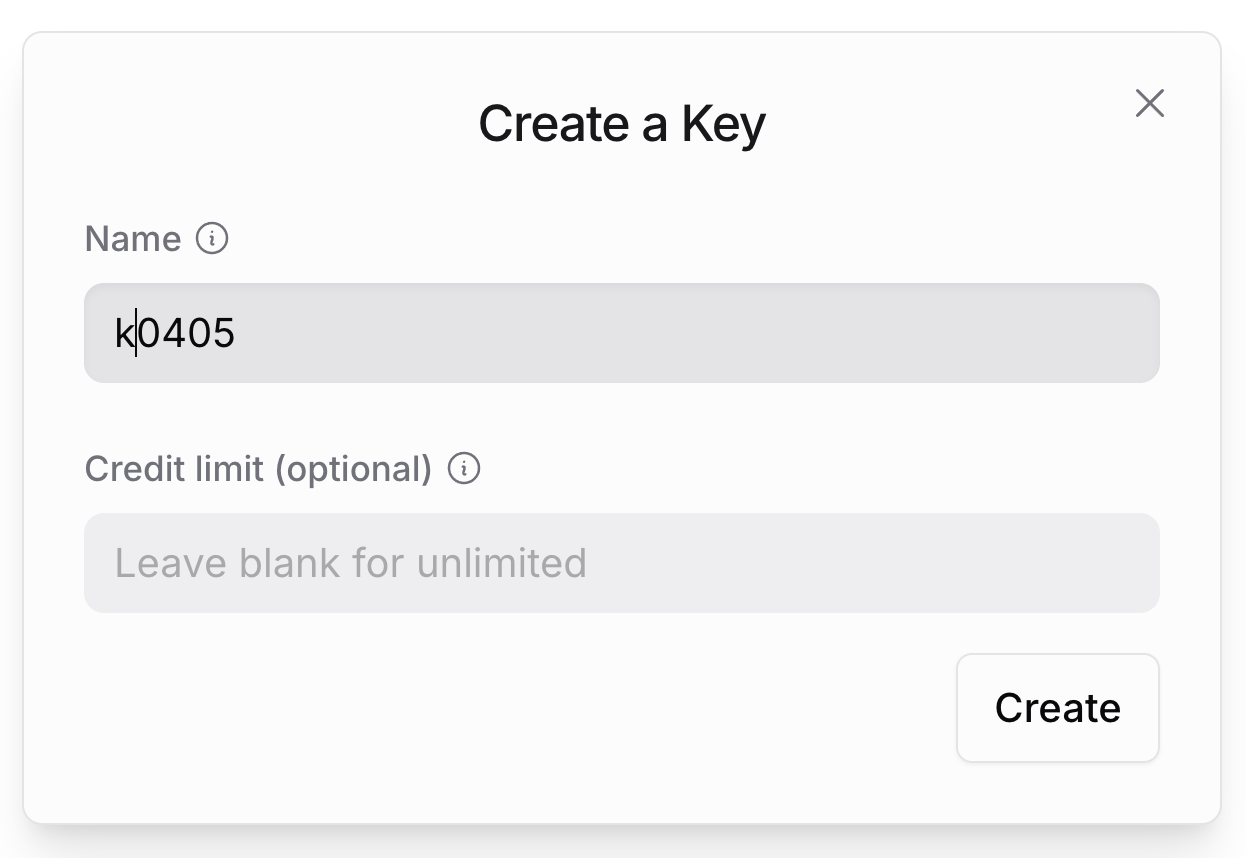Click the 'k0405' text in Name field

pos(175,333)
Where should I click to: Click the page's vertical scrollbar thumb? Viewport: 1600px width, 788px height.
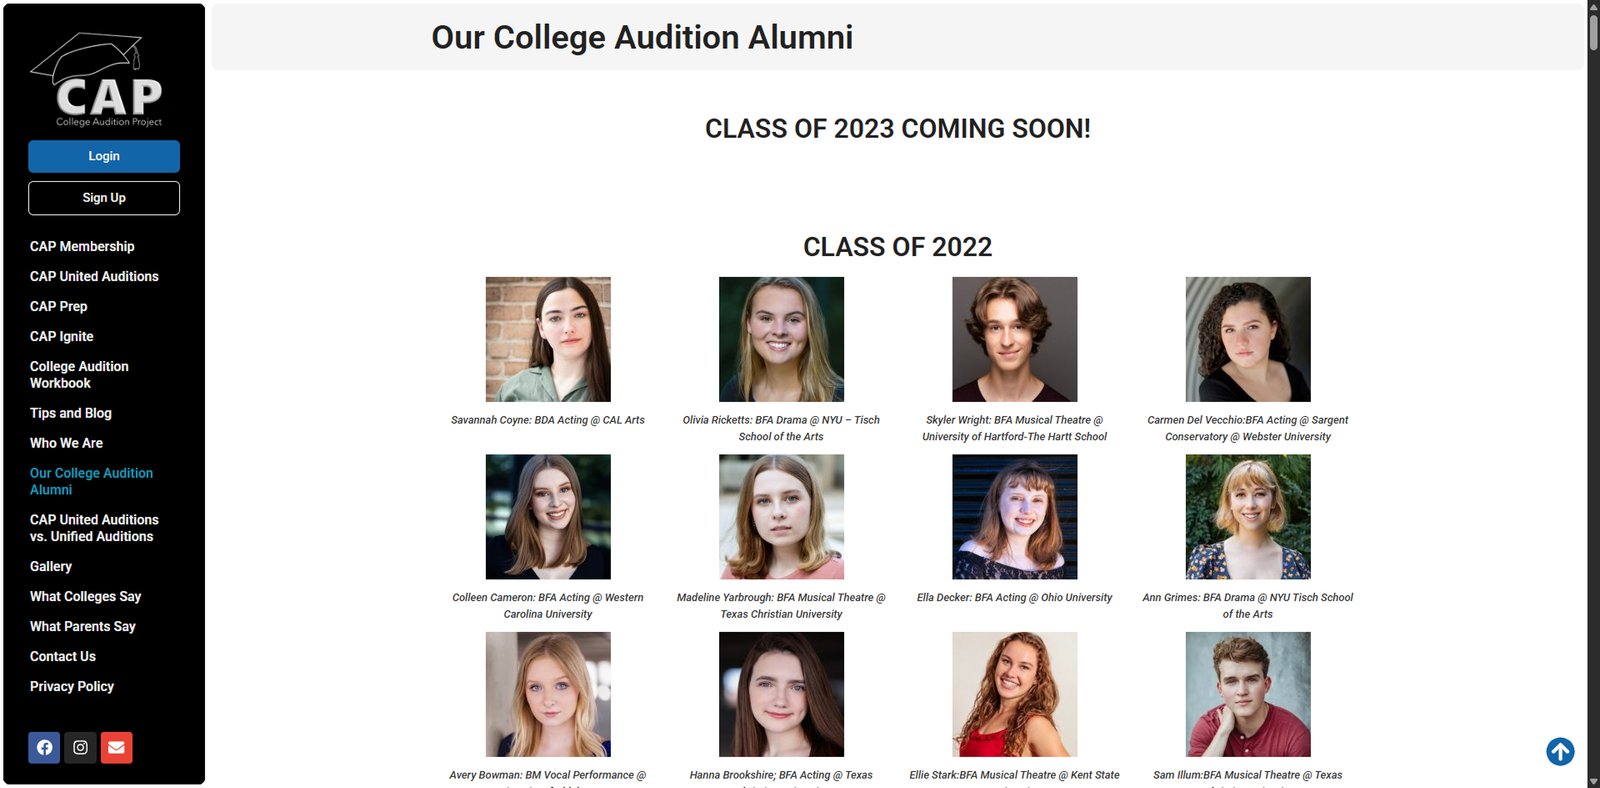point(1593,30)
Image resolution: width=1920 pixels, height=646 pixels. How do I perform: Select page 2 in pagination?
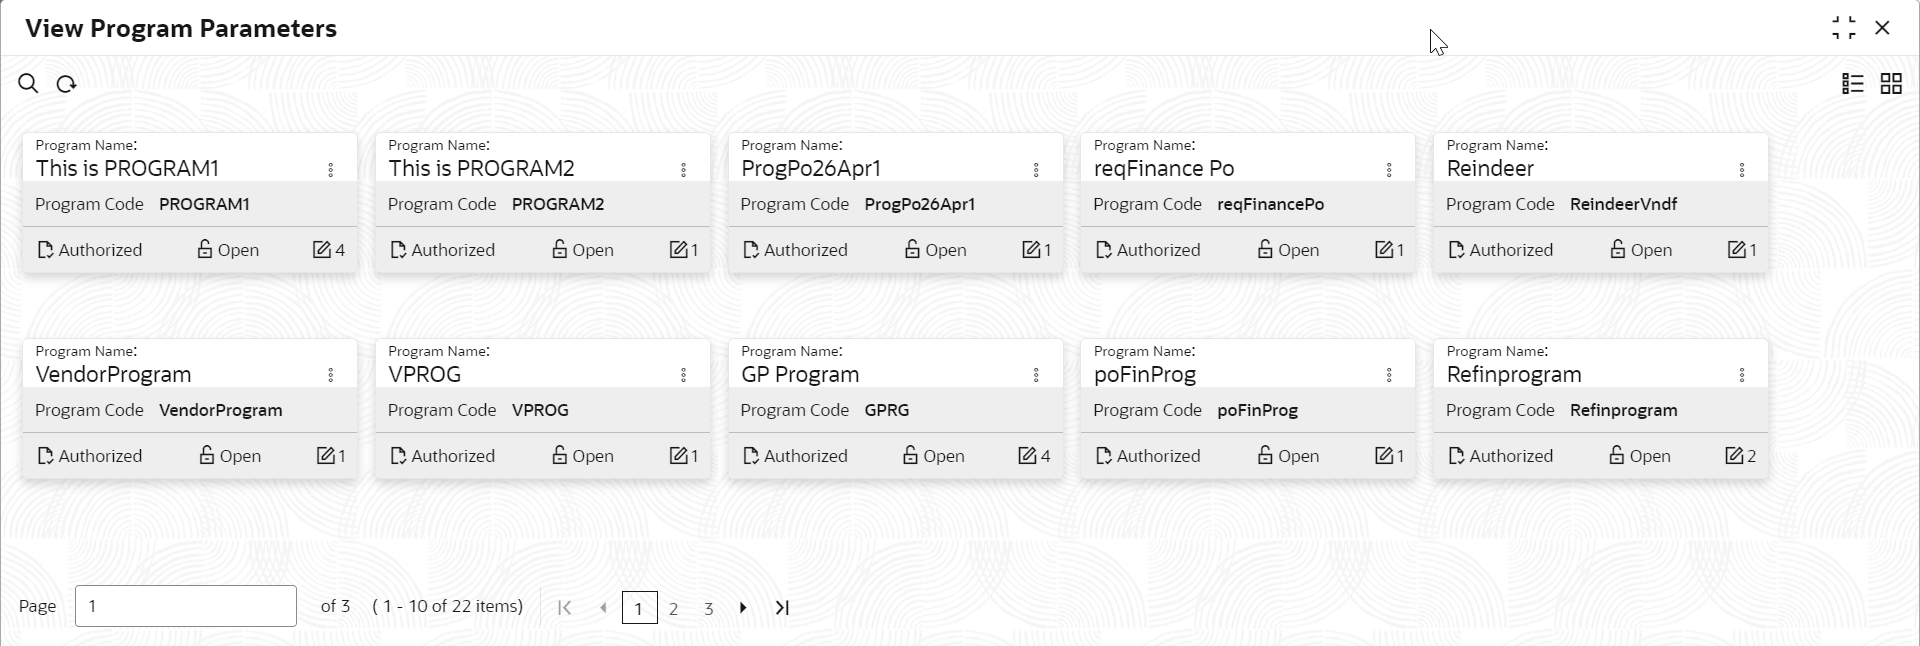[674, 607]
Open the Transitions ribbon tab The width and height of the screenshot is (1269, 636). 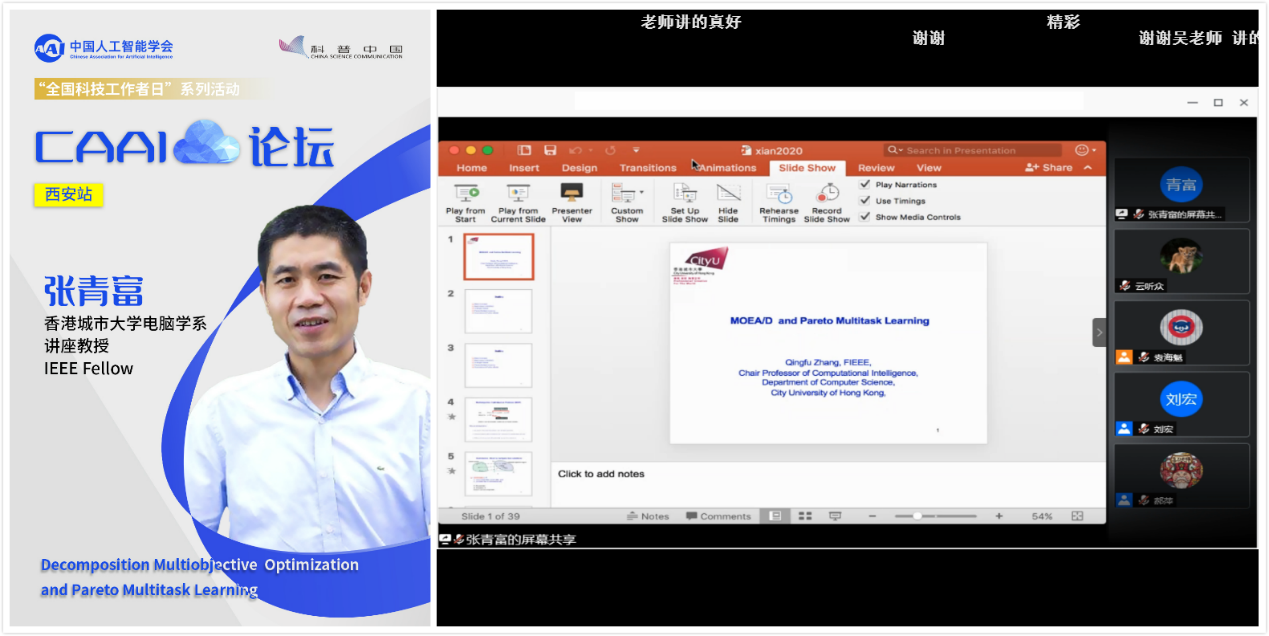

### TASK TO CARRY OUT
The required answer is the lines from the one that contains "Where should I" through the last line of the records, restated word for word, with every picture dropped.

### RESPONSE BOX
Where should I click to: Click the page's vertical scrollbar thumb? Viewport: 1600px width, 788px height.
point(1593,30)
Image resolution: width=1920 pixels, height=646 pixels. How do I perform: Select page 2 in pagination?
[674, 607]
Open the Transitions ribbon tab The width and height of the screenshot is (1269, 636). 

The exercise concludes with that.